Vertical incomitances

The incidence of A- and V-pattern strabismus and oblique muscle dysfunction is lower in exotropia than in other types of strabismus.

The most common pattern associated with exotropia is V-pattern strabismus.

X-pattern exotropia can occur secondary to the overaction of the inferior and superior oblique muscles.


When the deviation is greater at near than at distance, convergence insufficiency is possible.

Sensory exotropia

Sensory exotropia is a condition of unilateral divergence as a sequela to loss of vision or long-standing poor vision in one eye.

Sensory exotropia can occur because of visual loss at any age. In younger children, the incidence of esotropia or exotropia occurring in the nonseeing eye is about equal. In adults, the tendency is toward exotropia.

Sensory exotropia accounts for 20-25% of all causes of acquired exotropias.

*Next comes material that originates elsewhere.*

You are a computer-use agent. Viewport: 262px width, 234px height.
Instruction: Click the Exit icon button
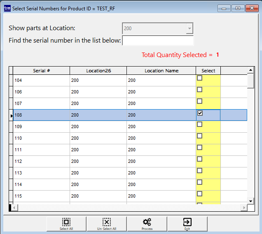pyautogui.click(x=187, y=224)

The deviation angles are characteristically large. An eye with long-standing sensory exotropia often develops any of the several mechanical and innervational abnormalities, especially if the angle is large. These abnormalities include tight lateral rectus muscle syndrome with limited adduction, secondary pseudo–oblique muscle overaction, and shortening and tightening of the Tenon capsule and the conjunctiva over the lateral rectus muscle.

Superior oblique overreactions with A-pattern strabismus are more common than V-pattern strabismus.

On examination, the deviation needs to be measured with the Krimsky test or the light reflex-prism test if the visual acuity in the exotropic eye is poor.

Visual field defects

Exotropia can develop if both eyes have a significant visual field loss. Exotropia may occur with either bilateral homonymous field defects or heteronymous defects (eg, bitemporal field defects). This condition is uncommon.

Exotropia with bilateral homonymous visual field defects

Acquired neurologic disorders may produce bilateral homonymous field defects. Some patients may develop exodeviations, mostly exophorias or small intermittent exotropias.

Characteristically, these patients have normal retinal correspondence and good fusional ability. They do not have significant visual difficulties. Patients rarely complain of diplopia.

Whether the exotropia that develops is a true compensatory phenomenon or a coincidental finding is unclear. The exotropia may be helpful by allowing enlargement of the total visual field.

Exotropia with bitemporal visual field defects

Bitemporal hemianopia, which may occur with lesions (eg, pituitary tumors, aneurysms near the optic chiasma), is rarely associated with exotropia.

Unlike a homonymous field defect, a bitemporal defect always interferes with fusion, and, in cases where strabismus develops, a significant field loss, including central vision, occurs in both eyes.

These patients are usually disturbed by the symptoms of disordered binocular vision. Because of retinal sliding, the patients have a subjective sensation of an elongated target or a duplication of some features of a target. Loss of fixation beyond the fixation target may occur. All of these phenomena make routine visuomotor tasks difficult.

Consecutive exotropia

Consecutive exotropia, also called secondary exotropia, is the type of exodeviation that occurs after surgical overcorrection of an esodeviation.



Hereditary does play a role, but the genetics of this disorder are multifactorial. Exodeviations tend to occur earlier and to be larger in successive generations.